What to do when a natural disaster affects your vacation rental: how to handle guest communication, cancellations, OTA policies, and pricing during a crisis.
Oahu is facing catastrophic flooding, and this devastating situation serves as a sobering reminder of how fast conditions can shift. In less than 48 hours, an island with breathtakingly beautiful views and rich cultural history is being evacuated, helicopters are flying people to safety and more than $1 billion in damages have occurred so far.
If you are a vacation rental host in Hawaii, or anywhere a natural disaster has struck, you’re probably fielding questions from guests, watching your calendar, and wondering what you’re going to do next.

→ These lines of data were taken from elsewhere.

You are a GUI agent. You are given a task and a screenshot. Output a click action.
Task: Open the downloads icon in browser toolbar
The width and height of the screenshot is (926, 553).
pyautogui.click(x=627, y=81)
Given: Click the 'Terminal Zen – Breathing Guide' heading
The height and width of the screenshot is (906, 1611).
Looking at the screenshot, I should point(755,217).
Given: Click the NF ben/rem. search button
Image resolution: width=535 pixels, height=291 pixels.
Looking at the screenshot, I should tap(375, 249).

The team at Beyond is here to help you navigate the effects on your business. Instead of rigid policy enforcement, it’s time for good, clear communication and a bit of compassion. Here is how to navigate it well.
Guest Safety Comes First
Before you think about bookings, think about your guests. If you have travelers currently staying at your property in an affected area, your first move is to check in on them and make sure they’re okay. Don’t wait for them to reach out.
Find out:
• If they are safe and aware of the situation
• If any of the evacuation orders affect your property
• If they need help finding emergency services or shelters
• What their plans are and if they’ll be cutting their trip short
If evacuation orders are in place, do not just assume they know. Call them and make sure they know they’re supposed to evacuate and make it easy for them to get to safety without a financial penalty. No revenue is worth the alternative.

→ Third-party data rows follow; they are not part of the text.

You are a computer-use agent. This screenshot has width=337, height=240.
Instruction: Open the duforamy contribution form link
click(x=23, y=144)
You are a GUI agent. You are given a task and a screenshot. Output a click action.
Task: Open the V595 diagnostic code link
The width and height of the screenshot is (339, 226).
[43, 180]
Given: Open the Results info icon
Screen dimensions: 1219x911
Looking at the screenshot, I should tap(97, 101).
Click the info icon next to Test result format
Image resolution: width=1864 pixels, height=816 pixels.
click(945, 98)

Tip: Set up an auto-responder on your email and messaging platforms with your emergency contact number. Guests and incoming travelers need to know they can reach you.
How to Handle Cancellations Without Hurting Your Listing
Cancellations during natural disasters are just going to happen, it’s inevitable. But, how you handle them determines whether you keep your search ranking and reputation intact.
Host-initiated cancellations are tracked by Airbnb, Vrbo, and other online travel agencies (OTAs) and they can definitely affect how visible your listings are on the platform. Your goal should be to avoid having cancellations attributed to you wherever possible. Here is how:
Option 1: Have the Guest Cancel
If your guest wants to or needs to cancel, ask them to initiate it from their end. Most OTAs have policies for extenuating circumstances like natural disasters that allow guests to cancel without penalty. Going this route keeps the cancellation off your host record completely.
Option 2: Refund Without Canceling
You can issue a full or partial refund directly to the guest without canceling the reservation. This makes things easy for your guests, helps them financially during a crisis, and keeps you from getting cancellations.
Option 3: Cancel Yourself and Document It
If you have to cancel as a host, document everything and contact the OTA immediately. Let them know that the cancellation was due to a natural disaster. Most platforms are prepared for this for this and will waive penalties, but you need to reach out. Do not assume it will be handled automatically.
Bottom line: always aim for the guest to initiate. When that is not possible, document the situation and communicate directly with the platform.
Preparing Your Calendar and Messaging for What Comes Next
Once you’ve taken care of your current guests, it’s time to think about upcoming bookings. Guests with reservations in the next few weeks may be anxious, and sending them a message can go a long way.
Just send a short note to upcoming guests updating them on the situation: what happened, what the current conditions are, and what your current cancellation policy is during this period. Offer them a clear choice. Your guests will respond much better if you’re being open and honest with them than if you just wait for them to contact you.
As far as pricing goes, it’s important to make sure your rates are responding to reality. Demand around natural disasters shifts fast, and the last thing you want is pricing that feels tone-deaf to guests or that is taking advantage of those who are displaced.
What Beyond Is Doing
Beyond's dynamic pricing algorithm responds in real time demand, which means we naturally adjust when bookings cancel and when travel patterns shift around an event like this. But we are not leaving it entirely to the algorithm.
Our revenue management team actively monitors natural disasters and their downstream impact on markets. Right now, that means we are:
• Reviewing rates in affected markets to make sure they reflect actual conditions
• Monitoring for any pricing that could be seen as price gouging, especially for emergency workers and displaced residents
• Preparing for the recovery period, where demand and rates need to be adjusted thoughtfully
If you are a Beyond user with questions about your specific situation, reach out to us at support@beyond.com. We are here.
Above All, Be Human
Events like the Oahu flooding are a reminder that behind every listing and every booking is a person, and sometimes the most important thing a host can do is step back from and simply be a neighbor.
Yes, the practical steps above matter, but so does the way you bring them to your guests. Be patient, clear, and, above all, human. Your guests will remember how you treated them long after the disaster is over.